**Your instructions:**
Copy out the lines of the material from the one containing "Click the green MIT" through the one containing "(x=395, y=62)", including both of those lines, with no changes.

**Record excerpts:**
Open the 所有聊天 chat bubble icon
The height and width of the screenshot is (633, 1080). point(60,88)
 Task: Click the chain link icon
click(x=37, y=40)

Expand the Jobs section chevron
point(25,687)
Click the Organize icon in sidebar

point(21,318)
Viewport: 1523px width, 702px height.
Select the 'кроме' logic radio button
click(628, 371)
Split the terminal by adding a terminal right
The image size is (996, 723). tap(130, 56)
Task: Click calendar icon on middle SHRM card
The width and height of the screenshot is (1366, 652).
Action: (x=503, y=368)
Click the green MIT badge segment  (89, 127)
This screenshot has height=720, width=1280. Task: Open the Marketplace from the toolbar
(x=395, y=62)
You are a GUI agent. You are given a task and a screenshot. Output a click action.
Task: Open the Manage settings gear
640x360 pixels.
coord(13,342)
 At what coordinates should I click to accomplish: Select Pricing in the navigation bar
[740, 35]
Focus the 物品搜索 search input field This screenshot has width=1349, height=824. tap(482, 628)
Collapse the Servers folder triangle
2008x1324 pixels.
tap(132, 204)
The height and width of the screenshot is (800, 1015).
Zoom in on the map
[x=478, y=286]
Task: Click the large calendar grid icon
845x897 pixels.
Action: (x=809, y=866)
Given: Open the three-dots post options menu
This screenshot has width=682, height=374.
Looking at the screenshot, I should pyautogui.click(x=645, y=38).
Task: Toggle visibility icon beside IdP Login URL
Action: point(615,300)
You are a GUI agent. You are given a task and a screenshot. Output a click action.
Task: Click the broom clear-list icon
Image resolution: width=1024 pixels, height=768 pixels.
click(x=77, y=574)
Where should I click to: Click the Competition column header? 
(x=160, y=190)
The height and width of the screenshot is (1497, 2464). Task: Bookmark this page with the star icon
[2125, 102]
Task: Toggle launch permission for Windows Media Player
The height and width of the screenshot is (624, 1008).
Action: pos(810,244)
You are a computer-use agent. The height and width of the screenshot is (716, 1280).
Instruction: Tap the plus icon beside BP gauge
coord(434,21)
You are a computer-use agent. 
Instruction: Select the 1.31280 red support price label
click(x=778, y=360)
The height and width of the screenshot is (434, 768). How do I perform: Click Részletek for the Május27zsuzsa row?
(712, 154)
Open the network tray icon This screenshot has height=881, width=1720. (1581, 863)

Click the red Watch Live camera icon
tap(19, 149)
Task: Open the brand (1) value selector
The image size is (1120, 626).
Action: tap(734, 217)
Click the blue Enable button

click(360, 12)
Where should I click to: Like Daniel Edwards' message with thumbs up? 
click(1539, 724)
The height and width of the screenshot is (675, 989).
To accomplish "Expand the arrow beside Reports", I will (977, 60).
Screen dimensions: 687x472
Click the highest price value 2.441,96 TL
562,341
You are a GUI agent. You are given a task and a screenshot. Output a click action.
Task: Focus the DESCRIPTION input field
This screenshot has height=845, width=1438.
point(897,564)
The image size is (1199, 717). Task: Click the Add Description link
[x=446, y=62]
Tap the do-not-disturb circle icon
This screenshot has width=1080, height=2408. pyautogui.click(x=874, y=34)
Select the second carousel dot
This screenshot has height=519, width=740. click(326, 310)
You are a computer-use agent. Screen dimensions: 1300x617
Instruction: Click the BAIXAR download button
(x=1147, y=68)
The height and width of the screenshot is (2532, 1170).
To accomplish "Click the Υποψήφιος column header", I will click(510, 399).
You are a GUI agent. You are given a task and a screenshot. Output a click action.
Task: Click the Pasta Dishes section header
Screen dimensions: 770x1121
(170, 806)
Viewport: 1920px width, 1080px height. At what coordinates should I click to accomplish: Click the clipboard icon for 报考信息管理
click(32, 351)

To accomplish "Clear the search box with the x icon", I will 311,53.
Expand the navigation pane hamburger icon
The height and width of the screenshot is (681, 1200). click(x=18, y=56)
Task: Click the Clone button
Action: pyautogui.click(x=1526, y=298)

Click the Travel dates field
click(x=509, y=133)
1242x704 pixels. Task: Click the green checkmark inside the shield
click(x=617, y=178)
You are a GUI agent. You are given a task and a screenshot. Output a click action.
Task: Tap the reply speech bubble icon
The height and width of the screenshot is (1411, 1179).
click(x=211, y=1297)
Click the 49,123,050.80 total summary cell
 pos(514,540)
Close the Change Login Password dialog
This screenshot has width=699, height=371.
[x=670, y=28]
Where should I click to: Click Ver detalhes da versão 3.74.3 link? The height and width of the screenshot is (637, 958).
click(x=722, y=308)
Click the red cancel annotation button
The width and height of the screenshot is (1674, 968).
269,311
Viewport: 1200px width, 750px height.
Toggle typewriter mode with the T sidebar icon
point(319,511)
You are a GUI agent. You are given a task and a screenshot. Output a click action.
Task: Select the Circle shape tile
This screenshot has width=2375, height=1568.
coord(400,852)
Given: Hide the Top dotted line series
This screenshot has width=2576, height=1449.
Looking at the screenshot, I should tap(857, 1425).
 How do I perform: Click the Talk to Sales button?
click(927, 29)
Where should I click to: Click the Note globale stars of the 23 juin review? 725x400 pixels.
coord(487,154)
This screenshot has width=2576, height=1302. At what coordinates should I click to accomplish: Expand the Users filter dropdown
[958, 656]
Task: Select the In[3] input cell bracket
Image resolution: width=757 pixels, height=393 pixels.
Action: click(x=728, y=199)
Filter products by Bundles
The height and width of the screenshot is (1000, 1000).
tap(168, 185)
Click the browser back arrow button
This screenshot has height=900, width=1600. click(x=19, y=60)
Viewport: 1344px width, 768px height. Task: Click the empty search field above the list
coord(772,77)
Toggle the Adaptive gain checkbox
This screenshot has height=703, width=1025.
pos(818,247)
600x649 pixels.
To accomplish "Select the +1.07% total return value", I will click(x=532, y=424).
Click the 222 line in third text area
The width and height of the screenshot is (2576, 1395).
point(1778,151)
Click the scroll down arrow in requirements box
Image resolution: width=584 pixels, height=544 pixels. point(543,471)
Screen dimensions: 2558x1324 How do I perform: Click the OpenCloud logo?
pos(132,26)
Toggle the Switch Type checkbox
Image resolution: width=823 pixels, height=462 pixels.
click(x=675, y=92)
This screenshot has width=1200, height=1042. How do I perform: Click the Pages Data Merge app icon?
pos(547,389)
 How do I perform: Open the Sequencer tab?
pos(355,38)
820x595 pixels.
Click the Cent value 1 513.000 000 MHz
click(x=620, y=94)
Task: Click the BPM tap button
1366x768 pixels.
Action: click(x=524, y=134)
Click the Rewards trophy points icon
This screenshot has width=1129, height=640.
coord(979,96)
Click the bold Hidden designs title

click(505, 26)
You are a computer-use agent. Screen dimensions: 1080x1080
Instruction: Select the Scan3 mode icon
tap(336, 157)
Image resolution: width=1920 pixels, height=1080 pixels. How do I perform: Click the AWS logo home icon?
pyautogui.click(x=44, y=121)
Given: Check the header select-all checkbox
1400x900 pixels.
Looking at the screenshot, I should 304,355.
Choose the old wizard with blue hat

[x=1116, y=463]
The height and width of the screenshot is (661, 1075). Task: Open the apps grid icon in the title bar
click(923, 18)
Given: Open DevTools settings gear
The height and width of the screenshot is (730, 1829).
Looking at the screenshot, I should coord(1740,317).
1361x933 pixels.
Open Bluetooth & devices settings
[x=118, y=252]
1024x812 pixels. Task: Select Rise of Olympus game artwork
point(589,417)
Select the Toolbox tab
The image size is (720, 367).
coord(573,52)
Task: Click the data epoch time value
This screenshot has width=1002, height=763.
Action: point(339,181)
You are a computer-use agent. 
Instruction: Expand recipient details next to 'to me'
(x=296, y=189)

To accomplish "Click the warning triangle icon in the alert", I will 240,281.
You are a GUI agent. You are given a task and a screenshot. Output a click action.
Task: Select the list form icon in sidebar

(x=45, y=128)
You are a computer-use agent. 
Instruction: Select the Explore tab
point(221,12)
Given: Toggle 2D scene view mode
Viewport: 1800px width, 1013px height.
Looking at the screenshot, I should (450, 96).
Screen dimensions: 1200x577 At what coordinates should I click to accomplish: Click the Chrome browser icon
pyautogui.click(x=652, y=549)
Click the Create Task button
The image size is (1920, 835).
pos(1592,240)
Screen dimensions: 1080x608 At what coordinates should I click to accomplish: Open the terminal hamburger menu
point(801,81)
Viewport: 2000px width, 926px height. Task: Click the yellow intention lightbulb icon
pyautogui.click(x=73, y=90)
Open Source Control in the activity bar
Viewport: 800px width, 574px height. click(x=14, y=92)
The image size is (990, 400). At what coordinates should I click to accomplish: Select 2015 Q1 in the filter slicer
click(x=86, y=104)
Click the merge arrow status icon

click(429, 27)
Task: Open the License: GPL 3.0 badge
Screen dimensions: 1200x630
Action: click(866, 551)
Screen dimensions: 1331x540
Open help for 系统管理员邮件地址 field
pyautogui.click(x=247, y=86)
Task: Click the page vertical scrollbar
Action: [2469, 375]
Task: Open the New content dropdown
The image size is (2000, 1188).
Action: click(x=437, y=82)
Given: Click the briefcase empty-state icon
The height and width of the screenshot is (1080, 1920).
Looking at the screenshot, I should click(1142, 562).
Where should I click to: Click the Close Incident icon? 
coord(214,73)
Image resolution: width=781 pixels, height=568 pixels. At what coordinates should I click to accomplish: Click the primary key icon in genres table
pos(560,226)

**Response:**
Click the green MIT badge segment  (89, 127)
This screenshot has height=720, width=1280. Task: Open the Marketplace from the toolbar
(x=395, y=62)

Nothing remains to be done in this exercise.